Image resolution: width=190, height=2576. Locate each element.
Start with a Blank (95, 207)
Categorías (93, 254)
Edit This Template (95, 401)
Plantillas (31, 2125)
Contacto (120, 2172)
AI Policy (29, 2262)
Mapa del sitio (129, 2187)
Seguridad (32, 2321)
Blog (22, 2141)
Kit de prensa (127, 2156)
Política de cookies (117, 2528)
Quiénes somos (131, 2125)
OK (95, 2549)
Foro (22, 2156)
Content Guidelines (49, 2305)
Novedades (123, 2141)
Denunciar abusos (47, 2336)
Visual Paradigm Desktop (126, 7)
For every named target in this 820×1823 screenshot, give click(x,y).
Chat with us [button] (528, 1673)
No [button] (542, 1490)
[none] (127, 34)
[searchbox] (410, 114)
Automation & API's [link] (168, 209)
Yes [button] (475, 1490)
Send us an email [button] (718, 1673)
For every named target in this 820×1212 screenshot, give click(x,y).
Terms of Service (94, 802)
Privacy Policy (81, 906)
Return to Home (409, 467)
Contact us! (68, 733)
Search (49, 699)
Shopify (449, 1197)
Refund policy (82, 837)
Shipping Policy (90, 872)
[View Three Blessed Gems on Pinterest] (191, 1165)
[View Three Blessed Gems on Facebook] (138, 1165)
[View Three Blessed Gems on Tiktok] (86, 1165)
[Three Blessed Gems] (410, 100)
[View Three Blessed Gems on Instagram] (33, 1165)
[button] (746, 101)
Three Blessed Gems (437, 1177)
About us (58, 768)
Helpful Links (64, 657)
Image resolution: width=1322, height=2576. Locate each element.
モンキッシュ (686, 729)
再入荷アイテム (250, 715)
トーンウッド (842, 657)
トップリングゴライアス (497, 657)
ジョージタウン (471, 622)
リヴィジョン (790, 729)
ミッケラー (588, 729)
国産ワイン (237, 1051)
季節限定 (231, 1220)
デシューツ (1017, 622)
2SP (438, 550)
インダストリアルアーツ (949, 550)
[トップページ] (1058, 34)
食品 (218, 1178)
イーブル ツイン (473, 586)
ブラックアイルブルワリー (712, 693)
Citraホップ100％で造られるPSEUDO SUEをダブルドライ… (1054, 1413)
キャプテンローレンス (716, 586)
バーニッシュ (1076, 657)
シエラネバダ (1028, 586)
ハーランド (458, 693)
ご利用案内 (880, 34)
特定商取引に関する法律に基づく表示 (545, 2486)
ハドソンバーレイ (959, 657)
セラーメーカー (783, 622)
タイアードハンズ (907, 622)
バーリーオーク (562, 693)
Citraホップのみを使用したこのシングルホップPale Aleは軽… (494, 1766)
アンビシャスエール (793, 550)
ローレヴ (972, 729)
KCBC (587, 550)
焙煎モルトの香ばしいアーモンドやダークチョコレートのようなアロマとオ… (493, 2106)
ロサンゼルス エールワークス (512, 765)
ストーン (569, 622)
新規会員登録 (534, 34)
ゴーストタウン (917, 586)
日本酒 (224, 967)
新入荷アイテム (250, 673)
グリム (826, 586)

__________________________________________________

#### [What you have to do]
Retype every line of the listing above exactly as given.

#### [Your response]
Image resolution: width=190, height=2576. Locate each element.
Start with a Blank (95, 207)
Categorías (93, 254)
Edit This Template (95, 401)
Plantillas (31, 2125)
Contacto (120, 2172)
AI Policy (29, 2262)
Mapa del sitio (129, 2187)
Seguridad (32, 2321)
Blog (22, 2141)
Kit de prensa (127, 2156)
Política de cookies (117, 2528)
Quiénes somos (131, 2125)
OK (95, 2549)
Foro (22, 2156)
Content Guidelines (49, 2305)
Novedades (123, 2141)
Denunciar abusos (47, 2336)
Visual Paradigm Desktop (126, 7)
For every named target in this 820×1823 screenshot, give click(x,y).
Chat with us [button] (528, 1673)
No [button] (542, 1490)
[none] (127, 34)
[searchbox] (410, 114)
Automation & API's [link] (168, 209)
Yes [button] (475, 1490)
Send us an email [button] (718, 1673)
For every named target in this 820×1212 screenshot, give click(x,y).
Terms of Service (94, 802)
Privacy Policy (81, 906)
Return to Home (409, 467)
Contact us! (68, 733)
Search (49, 699)
Shopify (449, 1197)
Refund policy (82, 837)
Shipping Policy (90, 872)
[View Three Blessed Gems on Pinterest] (191, 1165)
[View Three Blessed Gems on Facebook] (138, 1165)
[View Three Blessed Gems on Tiktok] (86, 1165)
[Three Blessed Gems] (410, 100)
[View Three Blessed Gems on Instagram] (33, 1165)
[button] (746, 101)
Three Blessed Gems (437, 1177)
About us (58, 768)
Helpful Links (64, 657)
Image resolution: width=1322, height=2576. Locate each element.
モンキッシュ (686, 729)
再入荷アイテム (250, 715)
トーンウッド (842, 657)
トップリングゴライアス (497, 657)
ジョージタウン (471, 622)
リヴィジョン (790, 729)
ミッケラー (588, 729)
国産ワイン (237, 1051)
季節限定 (231, 1220)
デシューツ (1017, 622)
2SP (438, 550)
インダストリアルアーツ (949, 550)
[トップページ] (1058, 34)
食品 (218, 1178)
イーブル ツイン (473, 586)
ブラックアイルブルワリー (712, 693)
Citraホップ100％で造られるPSEUDO SUEをダブルドライ… (1054, 1413)
キャプテンローレンス (716, 586)
バーニッシュ (1076, 657)
シエラネバダ (1028, 586)
ハーランド (458, 693)
ご利用案内 (880, 34)
特定商取引に関する法律に基づく表示 (545, 2486)
ハドソンバーレイ (959, 657)
セラーメーカー (783, 622)
タイアードハンズ (907, 622)
バーリーオーク (562, 693)
Citraホップのみを使用したこのシングルホップPale Aleは軽… (494, 1766)
アンビシャスエール (793, 550)
ローレヴ (972, 729)
KCBC (587, 550)
焙煎モルトの香ばしいアーモンドやダークチョコレートのようなアロマとオ… (493, 2106)
ロサンゼルス エールワークス (512, 765)
ストーン (569, 622)
新規会員登録 (534, 34)
ゴーストタウン (917, 586)
日本酒 (224, 967)
新入荷アイテム (250, 673)
グリム (826, 586)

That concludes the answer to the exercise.